I'd like to use PyVCF with Hadoop Streaming. This means that I may start consuming lines from anywhere in the VCF file. However, I can get access to the VCF header by reading it first.
Would this be the correct way to initialize the Reader object with one file and consume VCF lines from another?
# get VCF filename
input_file = os.environ['map_input_file']
# initialize Reader object with VCF file. The data is being read from stdout of
# a subprocess that dumps the VCF file
p = subprocess.Popen("hadoop fs -cat %s" % input_file, shell=True, stdout=subprocess.PIPE)
vcf_reader = vcf.Reader(fsock=p.stdout, strict_whitespace=True)
# the actual data I want to parse comes in on stdin, so point the parser there
vcf_reader._reader = sys.stdin
vcf_reader.reader = (line.strip() for line in vcf_reader._reader if line.strip())
# iterate through VCF records
for record in vcf_reader:
Are there any other things I need to deal with when I change the input source?

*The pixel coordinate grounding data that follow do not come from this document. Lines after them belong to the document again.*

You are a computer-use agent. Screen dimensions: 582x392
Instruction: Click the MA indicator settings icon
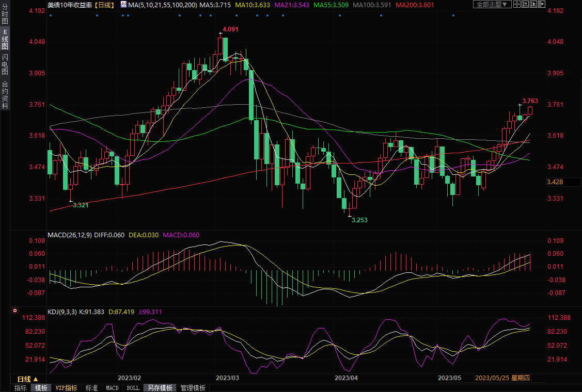(x=123, y=5)
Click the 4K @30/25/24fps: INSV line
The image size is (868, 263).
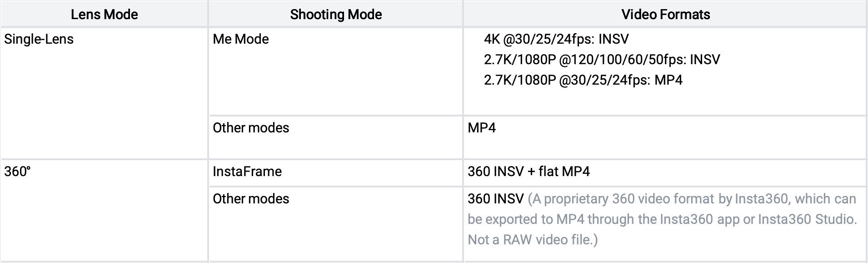click(556, 39)
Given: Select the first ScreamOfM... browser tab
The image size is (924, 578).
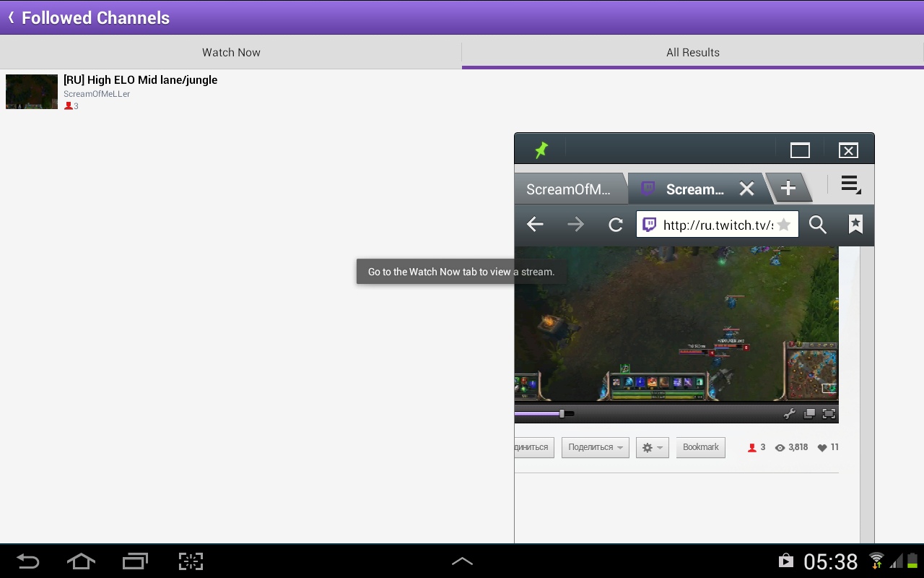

This probably works, but perhaps a bit less hacky way would be to do something like this (not tested):
vcf_reader = vcf.Reader(itertools.chain(p.stdout, sys.stdin))
The only issue is that p.stdout and sys.stdin are actually referring to the same very large file, except p.stdout starts at the top of the file (including header info) while sys.stdin starts somewhere in the middle of the file. With your proposal, wouldn't calling vcf_reader.next() iterate through the entire file, and then also iterate through the chunk in sys.stdin?
Ah, I assumed it was just the header in input_file. You could change it like this:
header = itertools.takewhile(lambda l: l.startswith('#'), p.stdout)
vcf_reader = vcf.Reader(itertools.chain(header, sys.stdin))
I think this is a bit safer than your original approach, though both should work.
I like it. Thanks!